• _EXERCISE REQUIREMENTS_
Every line below that holds the word "Task" must be listed.

• _RECORDS TO USE_
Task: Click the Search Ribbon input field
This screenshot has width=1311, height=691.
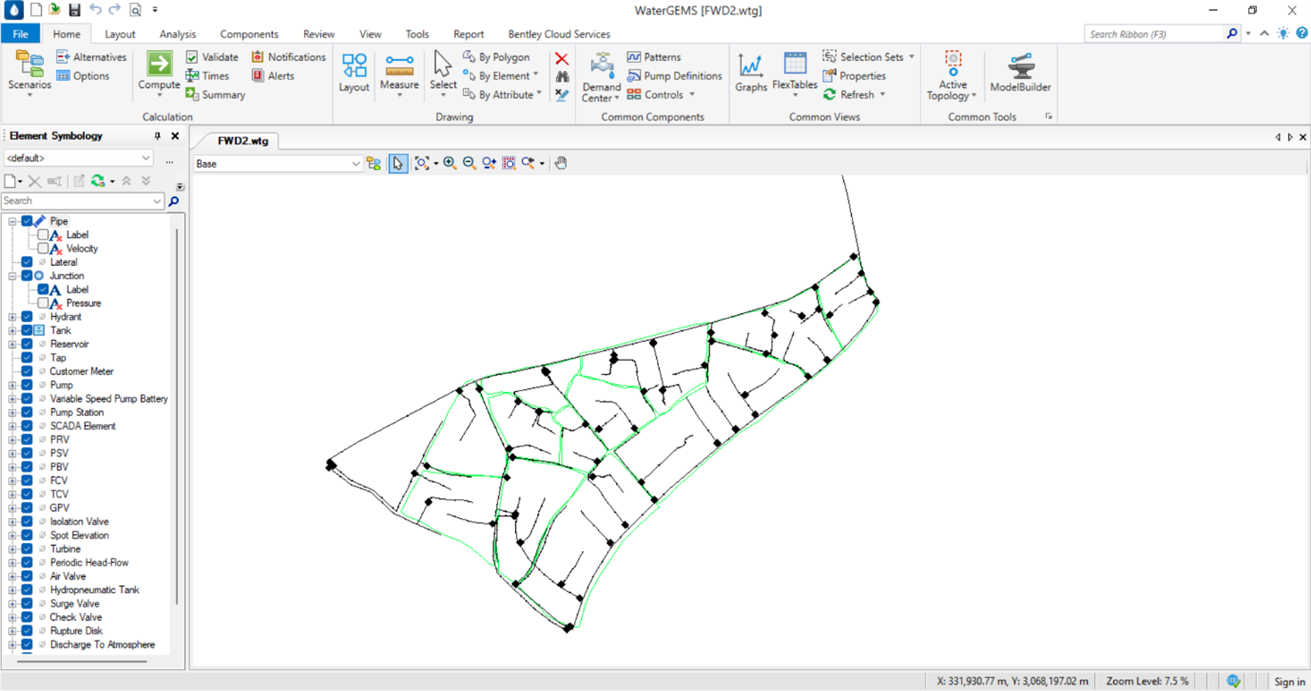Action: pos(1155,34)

==

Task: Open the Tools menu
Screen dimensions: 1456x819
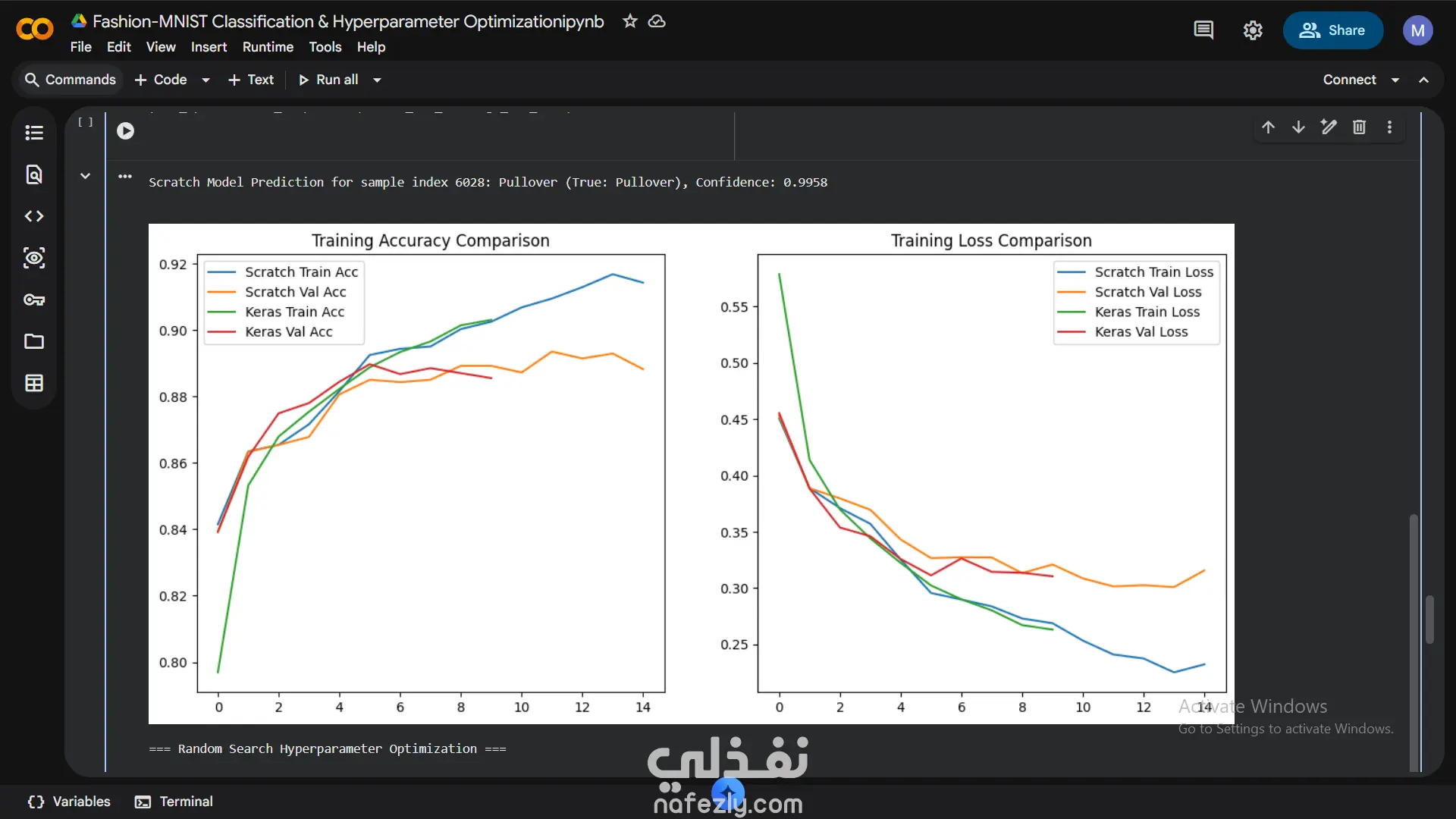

* * *

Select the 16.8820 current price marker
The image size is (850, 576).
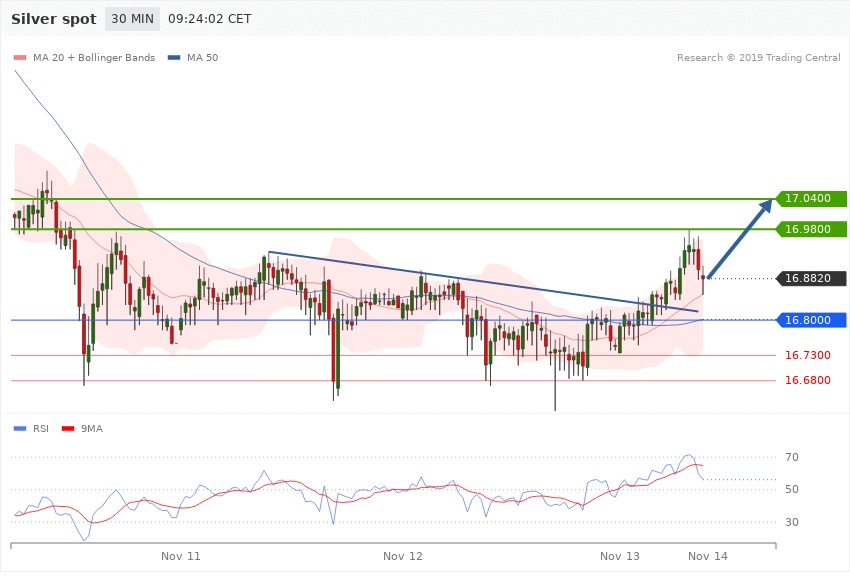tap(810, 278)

• _SOLUTION_
Task: Click the Search Ribbon input field
Task: Open the Tools menu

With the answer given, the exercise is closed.